**Work to be completed**: Scan the records below. List lines holding "green".

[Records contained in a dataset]
━━━━━━━━━━

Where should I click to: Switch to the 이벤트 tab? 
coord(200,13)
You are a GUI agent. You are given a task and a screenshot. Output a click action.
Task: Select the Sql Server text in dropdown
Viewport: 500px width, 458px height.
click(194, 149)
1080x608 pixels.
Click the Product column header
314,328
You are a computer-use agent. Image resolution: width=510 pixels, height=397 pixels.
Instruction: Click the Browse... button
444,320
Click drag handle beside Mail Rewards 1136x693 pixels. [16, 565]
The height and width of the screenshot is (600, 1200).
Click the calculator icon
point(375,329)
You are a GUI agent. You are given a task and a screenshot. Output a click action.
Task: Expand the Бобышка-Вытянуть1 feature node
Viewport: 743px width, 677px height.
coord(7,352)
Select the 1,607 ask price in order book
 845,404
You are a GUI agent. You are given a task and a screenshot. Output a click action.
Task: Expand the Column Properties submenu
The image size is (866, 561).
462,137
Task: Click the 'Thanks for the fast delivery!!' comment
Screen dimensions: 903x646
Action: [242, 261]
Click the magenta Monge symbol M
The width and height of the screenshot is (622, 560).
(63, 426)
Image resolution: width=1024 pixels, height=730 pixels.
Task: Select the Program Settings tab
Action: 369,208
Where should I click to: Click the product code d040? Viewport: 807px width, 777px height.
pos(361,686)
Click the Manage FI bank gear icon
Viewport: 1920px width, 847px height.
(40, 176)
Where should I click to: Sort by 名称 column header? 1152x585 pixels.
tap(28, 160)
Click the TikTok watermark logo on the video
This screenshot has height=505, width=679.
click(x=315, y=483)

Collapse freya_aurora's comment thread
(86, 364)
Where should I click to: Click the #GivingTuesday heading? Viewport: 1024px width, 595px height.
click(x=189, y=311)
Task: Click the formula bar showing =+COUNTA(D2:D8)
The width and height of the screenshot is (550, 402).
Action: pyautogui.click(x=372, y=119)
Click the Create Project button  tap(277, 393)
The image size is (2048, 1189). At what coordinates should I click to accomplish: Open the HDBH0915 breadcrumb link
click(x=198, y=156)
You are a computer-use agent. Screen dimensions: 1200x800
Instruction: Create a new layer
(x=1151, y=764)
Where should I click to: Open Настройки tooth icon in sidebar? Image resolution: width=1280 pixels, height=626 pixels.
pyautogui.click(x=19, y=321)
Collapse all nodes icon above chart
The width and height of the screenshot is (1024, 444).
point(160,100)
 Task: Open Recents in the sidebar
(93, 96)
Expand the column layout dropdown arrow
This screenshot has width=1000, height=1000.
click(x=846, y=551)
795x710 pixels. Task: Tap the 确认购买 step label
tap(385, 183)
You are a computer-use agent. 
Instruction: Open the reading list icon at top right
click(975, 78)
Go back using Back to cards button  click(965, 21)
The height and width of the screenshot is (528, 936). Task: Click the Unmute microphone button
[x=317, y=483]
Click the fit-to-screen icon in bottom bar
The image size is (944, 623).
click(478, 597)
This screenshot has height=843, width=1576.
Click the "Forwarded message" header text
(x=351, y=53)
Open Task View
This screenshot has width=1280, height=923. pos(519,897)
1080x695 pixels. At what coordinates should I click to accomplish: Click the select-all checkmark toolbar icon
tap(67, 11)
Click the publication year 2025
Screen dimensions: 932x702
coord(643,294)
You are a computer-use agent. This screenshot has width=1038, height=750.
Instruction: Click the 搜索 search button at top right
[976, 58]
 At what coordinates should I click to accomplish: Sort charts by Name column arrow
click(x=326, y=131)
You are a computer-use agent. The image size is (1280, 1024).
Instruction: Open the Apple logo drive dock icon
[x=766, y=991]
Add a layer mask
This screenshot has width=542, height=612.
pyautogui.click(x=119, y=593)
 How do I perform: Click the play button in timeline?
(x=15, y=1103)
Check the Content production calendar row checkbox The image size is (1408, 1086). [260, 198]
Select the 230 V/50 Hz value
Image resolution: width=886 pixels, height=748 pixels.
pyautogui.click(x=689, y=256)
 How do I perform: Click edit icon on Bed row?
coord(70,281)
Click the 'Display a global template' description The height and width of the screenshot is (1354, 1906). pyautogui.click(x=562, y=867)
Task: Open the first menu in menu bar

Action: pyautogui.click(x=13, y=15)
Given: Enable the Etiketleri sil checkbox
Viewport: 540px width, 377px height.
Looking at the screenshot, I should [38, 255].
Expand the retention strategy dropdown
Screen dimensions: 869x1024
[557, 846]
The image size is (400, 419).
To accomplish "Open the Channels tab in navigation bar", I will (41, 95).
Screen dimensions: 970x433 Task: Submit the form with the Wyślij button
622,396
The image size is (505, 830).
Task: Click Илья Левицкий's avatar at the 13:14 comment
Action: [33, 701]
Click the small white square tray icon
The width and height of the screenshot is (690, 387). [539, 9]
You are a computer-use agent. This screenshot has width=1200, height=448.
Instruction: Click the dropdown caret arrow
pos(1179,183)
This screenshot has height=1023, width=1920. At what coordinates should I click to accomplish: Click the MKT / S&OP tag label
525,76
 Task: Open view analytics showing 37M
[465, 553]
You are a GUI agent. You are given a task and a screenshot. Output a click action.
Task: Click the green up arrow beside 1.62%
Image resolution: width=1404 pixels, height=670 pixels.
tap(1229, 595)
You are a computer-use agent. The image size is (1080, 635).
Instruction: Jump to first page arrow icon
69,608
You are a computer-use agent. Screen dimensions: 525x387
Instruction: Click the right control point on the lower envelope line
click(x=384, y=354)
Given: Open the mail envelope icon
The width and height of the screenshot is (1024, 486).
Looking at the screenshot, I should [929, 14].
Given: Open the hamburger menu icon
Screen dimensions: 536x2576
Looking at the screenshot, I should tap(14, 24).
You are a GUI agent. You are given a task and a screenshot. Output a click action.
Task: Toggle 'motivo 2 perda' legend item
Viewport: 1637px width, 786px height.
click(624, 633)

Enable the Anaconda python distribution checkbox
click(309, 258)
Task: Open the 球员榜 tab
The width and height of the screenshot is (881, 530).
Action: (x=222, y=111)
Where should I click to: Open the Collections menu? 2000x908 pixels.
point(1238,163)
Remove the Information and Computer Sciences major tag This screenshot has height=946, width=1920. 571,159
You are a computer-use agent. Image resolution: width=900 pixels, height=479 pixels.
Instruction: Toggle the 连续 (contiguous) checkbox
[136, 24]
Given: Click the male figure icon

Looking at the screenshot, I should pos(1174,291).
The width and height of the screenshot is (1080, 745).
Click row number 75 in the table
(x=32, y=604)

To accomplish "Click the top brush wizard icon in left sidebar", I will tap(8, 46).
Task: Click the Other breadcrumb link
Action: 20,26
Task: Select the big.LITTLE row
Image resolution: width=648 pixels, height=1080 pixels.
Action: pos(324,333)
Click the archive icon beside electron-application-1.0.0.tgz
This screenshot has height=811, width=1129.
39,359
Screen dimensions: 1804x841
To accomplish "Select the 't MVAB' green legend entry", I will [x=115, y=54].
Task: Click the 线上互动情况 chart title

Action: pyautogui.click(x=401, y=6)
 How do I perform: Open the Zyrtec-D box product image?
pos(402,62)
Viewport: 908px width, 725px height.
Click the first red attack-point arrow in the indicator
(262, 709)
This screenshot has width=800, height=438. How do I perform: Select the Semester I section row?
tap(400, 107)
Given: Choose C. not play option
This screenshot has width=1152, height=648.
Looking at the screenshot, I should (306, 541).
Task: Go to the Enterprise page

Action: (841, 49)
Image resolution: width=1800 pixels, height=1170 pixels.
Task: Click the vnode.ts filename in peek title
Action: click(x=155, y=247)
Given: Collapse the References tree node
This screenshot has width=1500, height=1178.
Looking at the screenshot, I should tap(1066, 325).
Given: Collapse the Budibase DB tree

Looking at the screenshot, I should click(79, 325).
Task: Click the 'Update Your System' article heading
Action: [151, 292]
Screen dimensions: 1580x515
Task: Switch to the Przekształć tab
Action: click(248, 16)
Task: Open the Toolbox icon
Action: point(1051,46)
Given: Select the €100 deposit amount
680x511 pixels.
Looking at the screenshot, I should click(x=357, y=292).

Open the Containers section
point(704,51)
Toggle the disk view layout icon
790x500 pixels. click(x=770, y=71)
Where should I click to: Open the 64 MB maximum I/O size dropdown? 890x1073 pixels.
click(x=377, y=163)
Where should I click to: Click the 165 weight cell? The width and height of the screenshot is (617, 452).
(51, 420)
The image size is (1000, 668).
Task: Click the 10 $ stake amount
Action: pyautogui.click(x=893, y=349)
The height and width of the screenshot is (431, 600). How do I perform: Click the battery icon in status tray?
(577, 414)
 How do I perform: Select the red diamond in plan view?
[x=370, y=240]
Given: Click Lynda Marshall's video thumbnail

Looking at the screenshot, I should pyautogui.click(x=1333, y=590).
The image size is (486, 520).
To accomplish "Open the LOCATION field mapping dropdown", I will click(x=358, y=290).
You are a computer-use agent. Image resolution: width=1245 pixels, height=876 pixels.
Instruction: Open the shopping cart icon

━━━━━━━━━━

**Answer**:
Task: Click the green up arrow beside 1.62%
To accomplish "Select the 't MVAB' green legend entry", I will [x=115, y=54].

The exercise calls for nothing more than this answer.